4. The financial and opera¬tional parameters of the Restructured TUFS in respect of loans sanctioned under the scheme would be as follows:
i). A reimbursement of 5% on the interest charged by the lending agency on a project of technology upgradation in conformity with the Scheme. However, for spinning machinery the scheme will provide 4% for new stand alone / replacement / modernisation of spinning machinery; and 5% for spinning units with matching capacity in weaving / knitting / processing / garmenting.
ii). Cover for foreign exchange rate fluctuation / forward cover premium not exceeding 5% for all segments except for new stand alone / replacement / modernisation of spinning machinery, the foreign exchange rate fluctuation / forward cover premium will be 4%.
iii). Additional option to the powerlooms units and independent preparatory units to avail of 20% Margin Money subsidy under Restructured TUFS in lieu of 5% interest reimbursement on investment in TUF compatible specified machinery subject to a capital ceiling of Rs. 500 lakh and ceiling on margin money subsidy of Rs.60 lakh. However, for brand new shuttleless looms the ceiling on margin money subsidy will be Rs.1 crore. A minimum of 15% equity contribution from beneficiaries will be ensured.
iv). An option to SSI textile and jute sector to avail of 15% Margin Money subsidy in lieu of 5% interest reimbursement on investment in TUF compatible specified machinery subject to a capital ceiling of Rs. 500 lakh and ceiling on margin money subsidy of Rs.45 lakh. A minimum of 15% equity contribution from beneficiaries will be ensured.
v). 5% interest reimbursement plus 10% capital subsidy for specified processing, garmenting and technical textile machinery.
vi). The Common Effluent Treatment Plants (CETPs) will not be covered under Restructured TUFS.
vii). 5% interest reimbursement plus 10% capital subsidy for brand new shuttleless looms.
viii). Interest subsidy/capital subsidy/Margin Money subsidy on the basic value of the machineries excluding the tax component for the purpose of valuation.
ix). 25% capital subsidy in lieu of 5% interest reimbursement on purchase of the new machinery and equipments for the pre-loom & post-loom operations, handlooms/up-gradation of handlooms and testing & Quality Control equipments, for handloom production units.

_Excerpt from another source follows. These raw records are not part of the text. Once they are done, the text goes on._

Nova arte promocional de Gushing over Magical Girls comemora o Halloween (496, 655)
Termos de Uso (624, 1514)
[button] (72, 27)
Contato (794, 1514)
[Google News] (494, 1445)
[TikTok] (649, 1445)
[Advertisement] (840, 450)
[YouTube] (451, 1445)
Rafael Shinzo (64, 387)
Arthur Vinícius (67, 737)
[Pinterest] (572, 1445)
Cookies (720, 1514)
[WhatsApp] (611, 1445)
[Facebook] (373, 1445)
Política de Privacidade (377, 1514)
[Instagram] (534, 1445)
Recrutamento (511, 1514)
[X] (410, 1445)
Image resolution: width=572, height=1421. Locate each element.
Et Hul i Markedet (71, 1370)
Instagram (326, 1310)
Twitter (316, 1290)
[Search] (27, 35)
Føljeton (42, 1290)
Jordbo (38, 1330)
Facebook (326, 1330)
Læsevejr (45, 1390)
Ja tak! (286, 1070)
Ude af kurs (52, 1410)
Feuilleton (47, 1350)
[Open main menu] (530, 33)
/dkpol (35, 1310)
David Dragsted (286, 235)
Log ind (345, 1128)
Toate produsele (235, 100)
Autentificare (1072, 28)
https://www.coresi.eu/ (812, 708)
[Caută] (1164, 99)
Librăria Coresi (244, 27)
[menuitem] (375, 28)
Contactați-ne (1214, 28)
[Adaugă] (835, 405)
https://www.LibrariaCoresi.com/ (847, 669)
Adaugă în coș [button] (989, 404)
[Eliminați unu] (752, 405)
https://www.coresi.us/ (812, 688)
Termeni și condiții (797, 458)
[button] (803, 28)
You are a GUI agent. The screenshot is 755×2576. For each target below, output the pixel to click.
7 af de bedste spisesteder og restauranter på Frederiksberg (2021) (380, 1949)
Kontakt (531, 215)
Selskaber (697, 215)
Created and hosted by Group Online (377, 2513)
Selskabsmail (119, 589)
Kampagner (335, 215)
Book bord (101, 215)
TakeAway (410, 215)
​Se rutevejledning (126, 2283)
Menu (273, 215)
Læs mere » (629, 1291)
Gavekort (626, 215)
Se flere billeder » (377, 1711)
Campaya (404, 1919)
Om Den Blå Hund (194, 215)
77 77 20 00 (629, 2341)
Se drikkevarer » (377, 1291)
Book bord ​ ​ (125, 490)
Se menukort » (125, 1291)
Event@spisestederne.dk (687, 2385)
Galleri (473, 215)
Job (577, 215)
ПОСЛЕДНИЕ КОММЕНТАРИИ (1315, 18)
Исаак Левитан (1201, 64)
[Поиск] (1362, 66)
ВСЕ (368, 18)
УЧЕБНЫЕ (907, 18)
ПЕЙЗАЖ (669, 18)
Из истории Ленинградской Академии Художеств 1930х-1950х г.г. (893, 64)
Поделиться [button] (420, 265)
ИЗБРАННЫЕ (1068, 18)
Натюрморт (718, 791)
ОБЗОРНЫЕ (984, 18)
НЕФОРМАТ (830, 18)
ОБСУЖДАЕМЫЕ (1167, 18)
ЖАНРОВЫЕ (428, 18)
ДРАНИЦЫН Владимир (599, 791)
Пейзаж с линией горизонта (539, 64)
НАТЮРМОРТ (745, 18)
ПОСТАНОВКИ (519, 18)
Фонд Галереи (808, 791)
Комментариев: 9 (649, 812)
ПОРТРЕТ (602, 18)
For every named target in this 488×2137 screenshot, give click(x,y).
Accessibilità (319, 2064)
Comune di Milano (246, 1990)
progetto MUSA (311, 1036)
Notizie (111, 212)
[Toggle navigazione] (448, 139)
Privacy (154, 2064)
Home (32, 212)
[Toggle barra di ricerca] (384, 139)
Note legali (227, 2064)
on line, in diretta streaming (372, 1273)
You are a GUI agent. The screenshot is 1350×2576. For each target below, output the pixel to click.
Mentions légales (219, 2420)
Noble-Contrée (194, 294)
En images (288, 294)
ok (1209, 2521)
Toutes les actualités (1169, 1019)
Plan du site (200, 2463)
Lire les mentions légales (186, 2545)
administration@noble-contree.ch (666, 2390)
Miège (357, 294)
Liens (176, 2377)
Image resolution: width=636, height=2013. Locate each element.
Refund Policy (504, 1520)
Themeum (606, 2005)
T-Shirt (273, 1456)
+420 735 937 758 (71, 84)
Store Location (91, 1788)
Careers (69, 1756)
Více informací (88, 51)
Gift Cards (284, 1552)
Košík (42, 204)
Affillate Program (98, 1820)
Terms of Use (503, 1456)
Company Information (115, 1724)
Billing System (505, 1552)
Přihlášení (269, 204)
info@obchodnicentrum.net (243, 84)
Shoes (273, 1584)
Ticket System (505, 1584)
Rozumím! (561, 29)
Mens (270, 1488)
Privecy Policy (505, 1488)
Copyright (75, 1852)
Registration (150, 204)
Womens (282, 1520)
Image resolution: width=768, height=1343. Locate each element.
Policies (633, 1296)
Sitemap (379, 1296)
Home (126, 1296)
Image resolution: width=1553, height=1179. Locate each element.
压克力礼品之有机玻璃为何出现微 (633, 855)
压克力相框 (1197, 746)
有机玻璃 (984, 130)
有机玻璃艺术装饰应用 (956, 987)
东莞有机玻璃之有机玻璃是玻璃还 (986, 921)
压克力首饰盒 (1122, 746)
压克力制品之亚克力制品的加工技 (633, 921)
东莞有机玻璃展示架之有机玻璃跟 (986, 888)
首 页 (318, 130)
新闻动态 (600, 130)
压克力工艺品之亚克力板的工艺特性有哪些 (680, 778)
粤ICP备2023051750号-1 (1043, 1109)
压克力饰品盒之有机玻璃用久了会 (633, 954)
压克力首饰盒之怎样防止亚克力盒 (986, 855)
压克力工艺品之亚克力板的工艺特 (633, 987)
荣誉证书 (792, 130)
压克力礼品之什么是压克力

x). 25% capital subsidy in lieu of 5% interest reimbursement on benchmarked machinery of silk sector as applicable for Handloom sector.
xi). The Scheme will cover only automatic shuttleless looms of 10 years’ vintage and with a residual life of minimum 10 years. The value cap of the automatic shuttleless looms will be decided by the Technical Advisory-cum-Monitoring Committee (TAMC).
xii). Investments like factory building, pre-operative expenses and margin money for working capital will be eligible for benefit of reimbursement under the scheme meant for apparel sector and handloom with 50% cap. In case apparel unit / handloom unit is engaged in any other activity, the eligible investment under this head will only be related to plant & machinery eligible for manufacturing of apparel / handlooms.
xiii). Interest reimbursement will be for a period of 7 years including 2 years implementation / moratorium period.
xiv). The subsidy in restructured cases will be restricted to the quantum approved in the initial loan repayment schedule by the lending agency and submitted to the Office of the Textile Commissioner in the prescribed format.
xv). Common Effluent Treatment Plant (CETP) and other investments like, energy saving devices, in-house R&D, IT including ERP, TQM including adoption of ISO / BIS standards, CPP and electrical installations etc. will not be eligible under Restructured TUFS.
xvi). There will be an overall subsidy cap of Rs. 1972 crores from the date of this Resolution to 31.03.2012, which is expected to leverage an investment of Rs.46900 crore, with sectoral investment shares of 26% for spinning, 13% for weaving, 21% for processing, 8% for garmenting and 32% for others.
xvii). The Scheme will be administered with a two stage monitoring mechanism. The sectoral caps shall be reviewed for modification by the IMSC (Inter Ministerial Steering Committee), based on the recommendations of TAMC.